Material
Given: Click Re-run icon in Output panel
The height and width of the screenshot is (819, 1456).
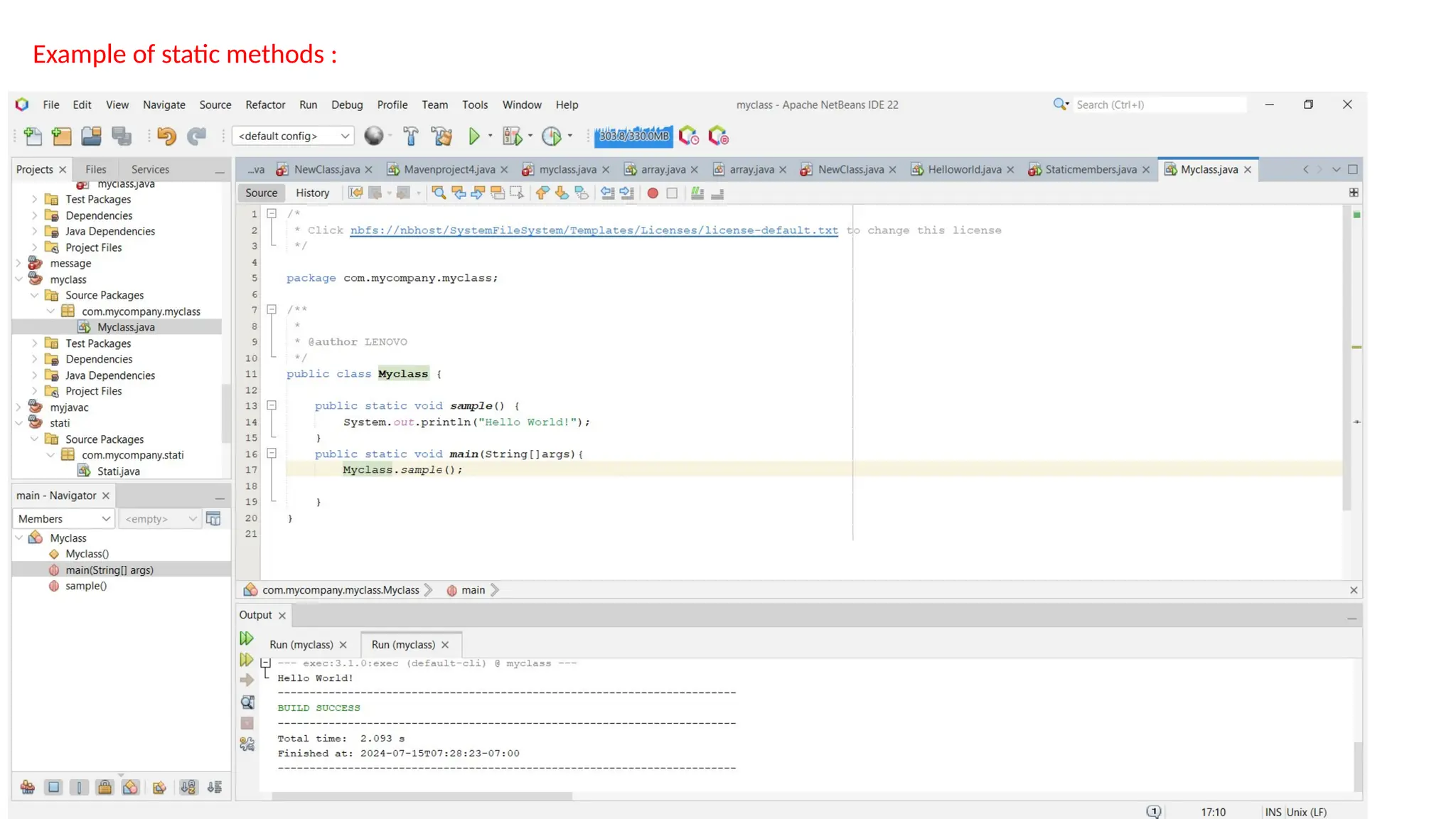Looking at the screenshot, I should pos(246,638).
* * *
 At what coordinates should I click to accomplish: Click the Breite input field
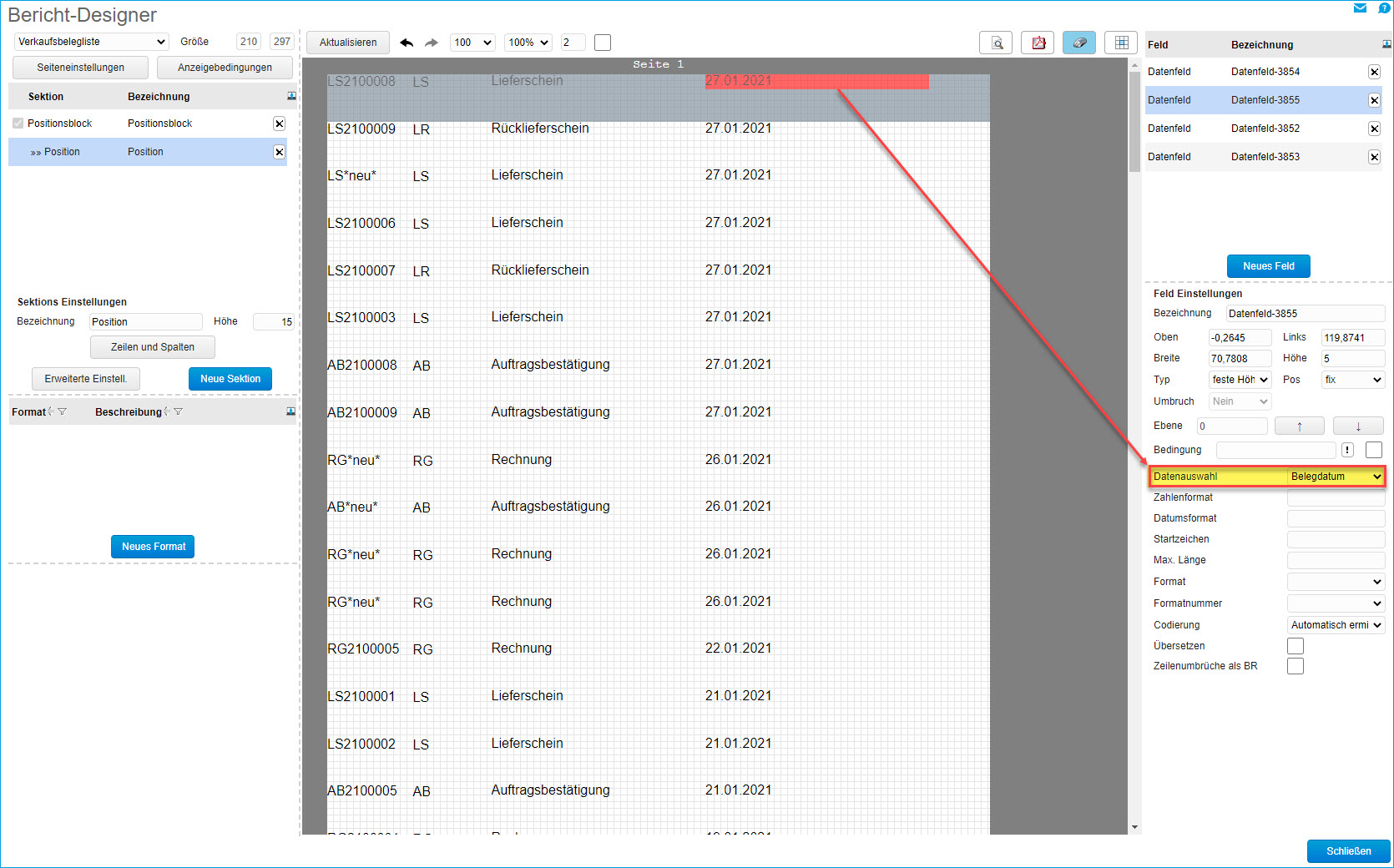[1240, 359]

What the task asks
Write out the material from the line containing "Given: Click Re-run icon in Output panel" through the line containing "Looking at the", both included, as a JSON list of strings with one string per line. Skip blank lines and leave the pictures out.

Written response
[
  "Given: Click Re-run icon in Output panel",
  "The height and width of the screenshot is (819, 1456).",
  "Looking at the screenshot, I should pos(246,638)."
]